----- DATA UNDER STUDY

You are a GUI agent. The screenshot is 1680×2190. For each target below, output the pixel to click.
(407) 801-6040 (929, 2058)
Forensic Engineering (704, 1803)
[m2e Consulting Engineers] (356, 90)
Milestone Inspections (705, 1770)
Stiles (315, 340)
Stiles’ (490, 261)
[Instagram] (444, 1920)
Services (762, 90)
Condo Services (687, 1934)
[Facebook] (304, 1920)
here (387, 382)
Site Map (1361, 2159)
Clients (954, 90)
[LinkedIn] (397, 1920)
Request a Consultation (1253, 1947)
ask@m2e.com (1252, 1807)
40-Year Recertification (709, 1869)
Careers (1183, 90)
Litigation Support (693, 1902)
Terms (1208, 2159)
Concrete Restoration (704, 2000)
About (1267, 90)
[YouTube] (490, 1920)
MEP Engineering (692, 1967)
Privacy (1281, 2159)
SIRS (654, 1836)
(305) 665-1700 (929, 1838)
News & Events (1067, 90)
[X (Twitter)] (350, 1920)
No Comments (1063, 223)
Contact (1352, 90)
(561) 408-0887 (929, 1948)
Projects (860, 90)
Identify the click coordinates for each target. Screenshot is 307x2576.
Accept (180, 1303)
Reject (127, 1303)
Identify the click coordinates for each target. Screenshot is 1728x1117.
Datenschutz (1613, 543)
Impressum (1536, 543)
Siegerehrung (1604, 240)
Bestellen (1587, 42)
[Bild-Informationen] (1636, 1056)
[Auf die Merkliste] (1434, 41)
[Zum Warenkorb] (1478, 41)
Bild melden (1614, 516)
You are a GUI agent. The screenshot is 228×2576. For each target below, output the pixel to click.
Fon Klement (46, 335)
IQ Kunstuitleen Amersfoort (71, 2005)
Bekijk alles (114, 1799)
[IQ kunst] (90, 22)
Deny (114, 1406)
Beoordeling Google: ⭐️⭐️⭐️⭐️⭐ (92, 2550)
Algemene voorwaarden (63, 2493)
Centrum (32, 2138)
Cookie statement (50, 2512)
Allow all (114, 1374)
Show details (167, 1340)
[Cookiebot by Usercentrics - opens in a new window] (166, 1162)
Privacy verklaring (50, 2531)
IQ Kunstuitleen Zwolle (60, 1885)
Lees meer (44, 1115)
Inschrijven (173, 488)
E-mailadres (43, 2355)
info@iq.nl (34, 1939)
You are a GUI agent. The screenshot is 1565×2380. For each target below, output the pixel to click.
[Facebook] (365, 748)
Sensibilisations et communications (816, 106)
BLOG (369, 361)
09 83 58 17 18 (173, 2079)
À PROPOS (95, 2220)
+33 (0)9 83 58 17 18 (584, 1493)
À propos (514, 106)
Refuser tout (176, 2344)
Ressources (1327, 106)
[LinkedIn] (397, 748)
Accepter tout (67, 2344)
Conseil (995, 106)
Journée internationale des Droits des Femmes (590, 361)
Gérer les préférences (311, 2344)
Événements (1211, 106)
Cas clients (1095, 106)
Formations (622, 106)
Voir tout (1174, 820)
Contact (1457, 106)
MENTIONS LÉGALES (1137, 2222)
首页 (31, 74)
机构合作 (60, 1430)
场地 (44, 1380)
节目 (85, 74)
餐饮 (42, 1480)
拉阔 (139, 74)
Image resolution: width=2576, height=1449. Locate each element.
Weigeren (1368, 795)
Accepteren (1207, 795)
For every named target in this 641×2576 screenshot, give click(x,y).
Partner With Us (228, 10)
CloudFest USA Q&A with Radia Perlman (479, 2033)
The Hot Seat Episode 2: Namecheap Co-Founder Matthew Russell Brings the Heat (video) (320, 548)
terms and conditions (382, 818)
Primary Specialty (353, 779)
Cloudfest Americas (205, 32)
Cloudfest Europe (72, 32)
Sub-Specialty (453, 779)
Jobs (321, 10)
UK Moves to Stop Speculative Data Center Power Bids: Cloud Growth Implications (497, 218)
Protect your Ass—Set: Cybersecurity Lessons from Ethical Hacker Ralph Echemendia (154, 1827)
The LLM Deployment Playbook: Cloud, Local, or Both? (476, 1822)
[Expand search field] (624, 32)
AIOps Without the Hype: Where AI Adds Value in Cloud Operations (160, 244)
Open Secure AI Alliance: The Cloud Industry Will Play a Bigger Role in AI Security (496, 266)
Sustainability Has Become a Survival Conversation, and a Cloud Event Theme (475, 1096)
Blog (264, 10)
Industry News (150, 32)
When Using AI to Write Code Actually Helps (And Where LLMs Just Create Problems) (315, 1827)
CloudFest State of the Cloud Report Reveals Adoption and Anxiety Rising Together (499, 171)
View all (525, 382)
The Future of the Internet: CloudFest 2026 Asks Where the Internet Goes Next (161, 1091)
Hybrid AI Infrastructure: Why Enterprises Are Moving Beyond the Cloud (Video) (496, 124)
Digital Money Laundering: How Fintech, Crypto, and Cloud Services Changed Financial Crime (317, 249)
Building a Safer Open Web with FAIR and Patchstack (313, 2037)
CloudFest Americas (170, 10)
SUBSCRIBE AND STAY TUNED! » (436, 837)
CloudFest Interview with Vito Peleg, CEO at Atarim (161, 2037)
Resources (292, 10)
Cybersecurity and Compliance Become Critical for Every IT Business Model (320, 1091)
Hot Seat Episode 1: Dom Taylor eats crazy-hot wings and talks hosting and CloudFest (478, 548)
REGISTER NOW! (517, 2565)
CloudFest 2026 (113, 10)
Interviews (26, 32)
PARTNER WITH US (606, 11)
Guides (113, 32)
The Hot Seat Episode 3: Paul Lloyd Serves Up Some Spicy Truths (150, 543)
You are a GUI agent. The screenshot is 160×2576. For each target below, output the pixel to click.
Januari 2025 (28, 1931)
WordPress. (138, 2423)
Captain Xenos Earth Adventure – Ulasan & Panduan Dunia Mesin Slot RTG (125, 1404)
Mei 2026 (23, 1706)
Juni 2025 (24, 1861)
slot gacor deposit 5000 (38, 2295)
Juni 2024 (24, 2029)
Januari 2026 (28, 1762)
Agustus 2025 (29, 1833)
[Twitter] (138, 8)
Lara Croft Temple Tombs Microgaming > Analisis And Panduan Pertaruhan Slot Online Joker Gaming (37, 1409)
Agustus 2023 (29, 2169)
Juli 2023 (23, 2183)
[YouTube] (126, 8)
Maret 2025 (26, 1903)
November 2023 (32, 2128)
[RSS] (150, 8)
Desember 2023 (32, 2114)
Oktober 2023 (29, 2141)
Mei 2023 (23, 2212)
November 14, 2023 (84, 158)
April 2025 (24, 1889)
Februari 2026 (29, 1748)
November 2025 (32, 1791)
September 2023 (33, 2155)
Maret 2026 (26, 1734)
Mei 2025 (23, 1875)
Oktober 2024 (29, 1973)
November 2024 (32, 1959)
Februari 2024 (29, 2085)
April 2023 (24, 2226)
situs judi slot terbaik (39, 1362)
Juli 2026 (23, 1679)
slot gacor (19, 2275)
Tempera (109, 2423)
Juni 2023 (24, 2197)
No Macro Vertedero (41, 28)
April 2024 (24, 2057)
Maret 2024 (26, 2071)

----------

TASK TO CARRY OUT - Every line in the data above that contains the word "Episode" counts; report how many there are and nothing more.

COMPLETED EXERCISE - 3